Certainly there are a lot of factors that in combination could result in a large recession/depression scenario.

1) Oil a finite resource that isn't going to be replaced by ethanol(joke) or any other alternative source anytime soon.

2) Insane health care costs.

3) Fed pumping money out like candy and people spending it like candy.

4) Potential large scale terrorist attack.

5) Massive Plague or sickness.. of course this could actually turn around and benefit the survivors as in the Black Death by greatly tightening the labor pool.


Its also true that many Americans have too much debt, however the consumer having a lot of debt is what the government counts on! And shame on us idiot Americans for falling for it! You see inflation caused by low interest loans, home equity etc.. .not a problem, inflation caused by wages is a problem. You watch they will lower interest rates this year, the one thing they absolutely shouldn't do but they will.

So the real question is just how much money can the consumer borrow and the Fed print before the trough dries up because when that happens thats when its over.

So what I see and I'm talking generational here is that your good paying white collar jobs.. and yes there still are a lot out there will slowly fade. In order to maintain a standard of living marketed via TV consumers will continue to pile on debt backed by a paper dollar(already happening).

### WORK ITEM
Transcribe the recession post word for word from "2) Insane health" to "the labor pool.". The lines after this point have nothing to do with the recession post.

### LISTED RECORDS
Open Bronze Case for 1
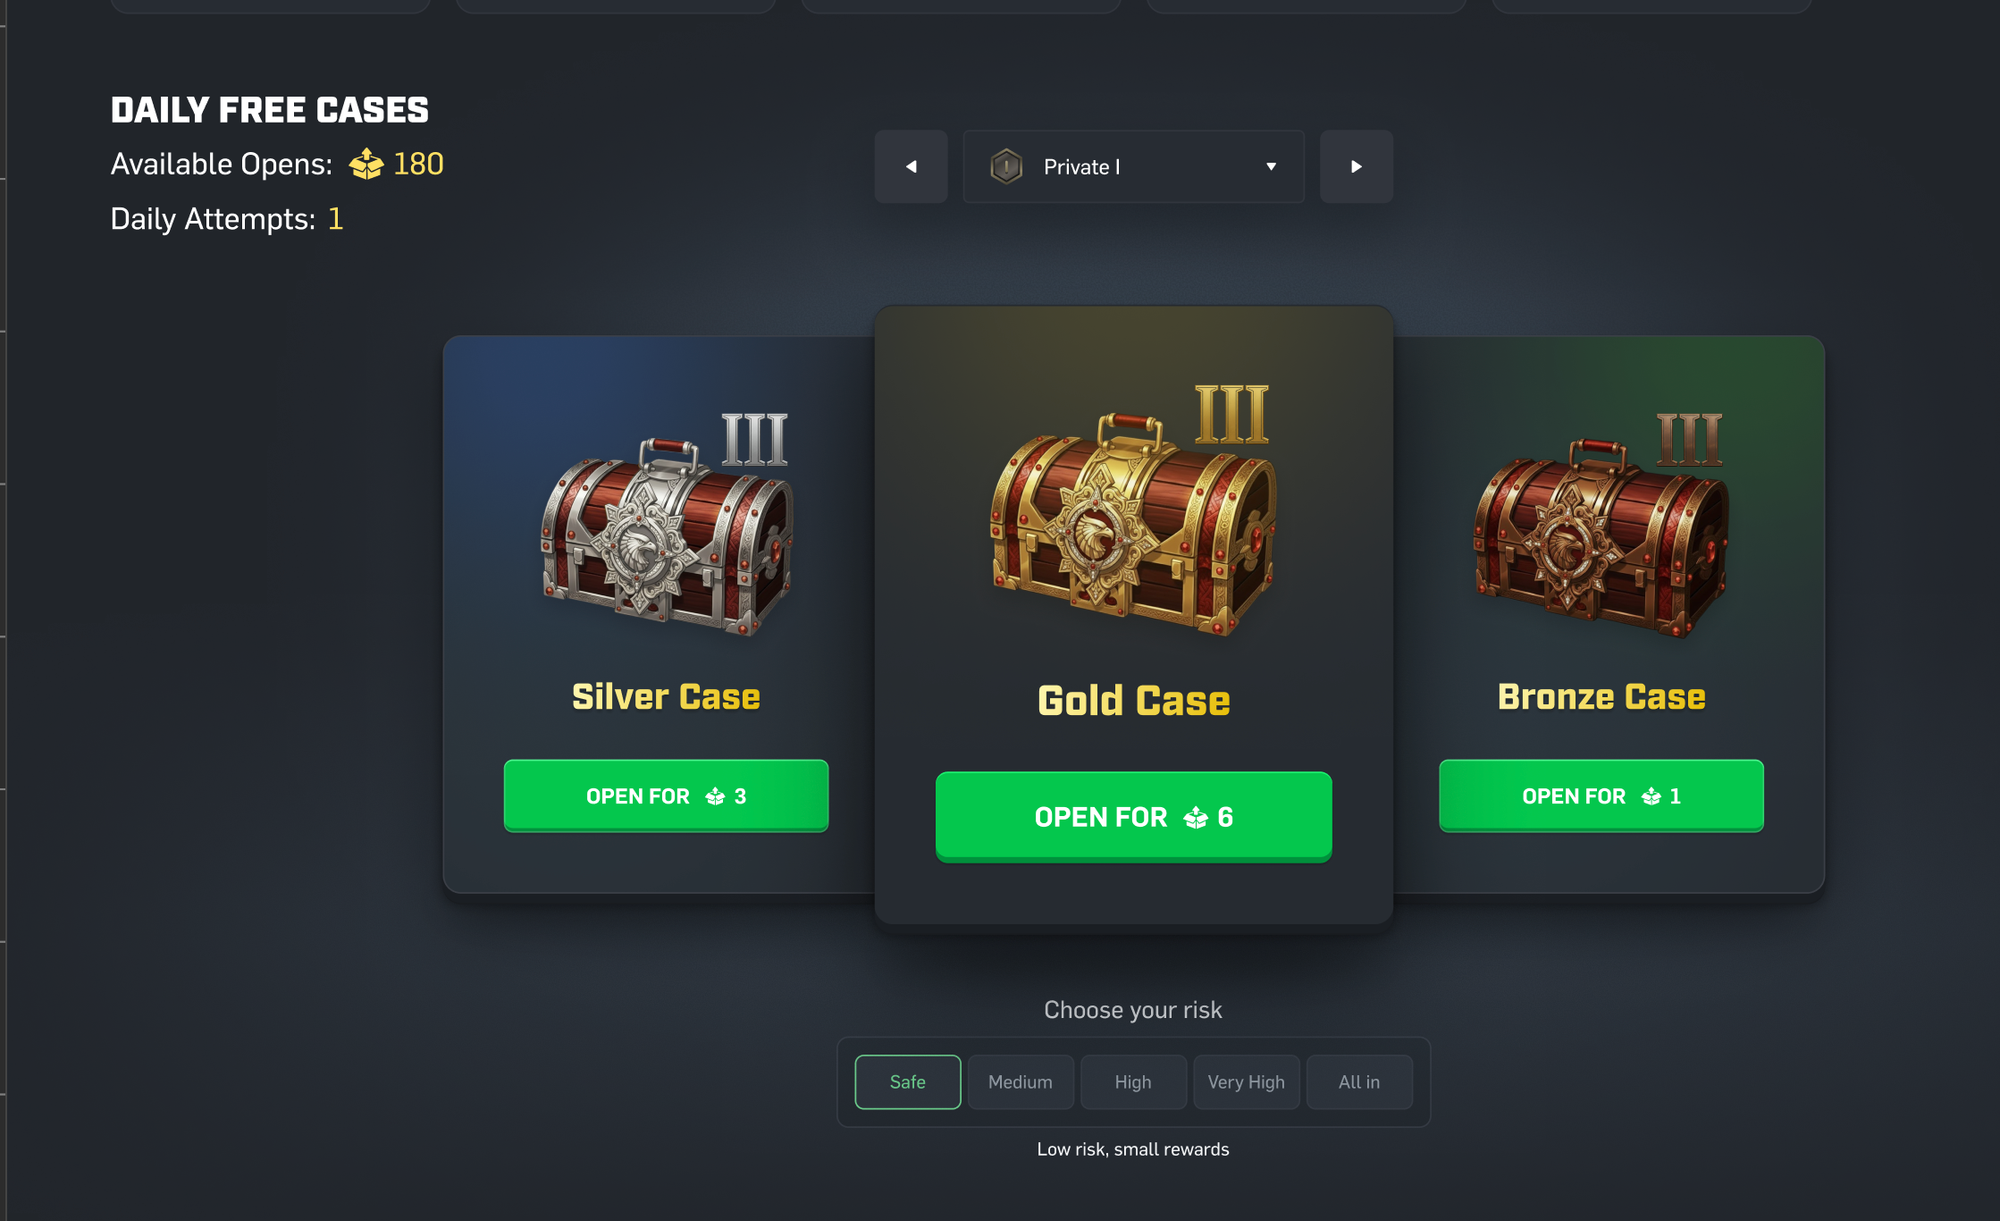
---
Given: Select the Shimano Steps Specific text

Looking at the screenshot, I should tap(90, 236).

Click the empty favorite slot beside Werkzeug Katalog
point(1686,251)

### TASK RESULT
2) Insane health care costs.

3) Fed pumping money out like candy and people spending it like candy.

4) Potential large scale terrorist attack.

5) Massive Plague or sickness.. of course this could actually turn around and benefit the survivors as in the Black Death by greatly tightening the labor pool.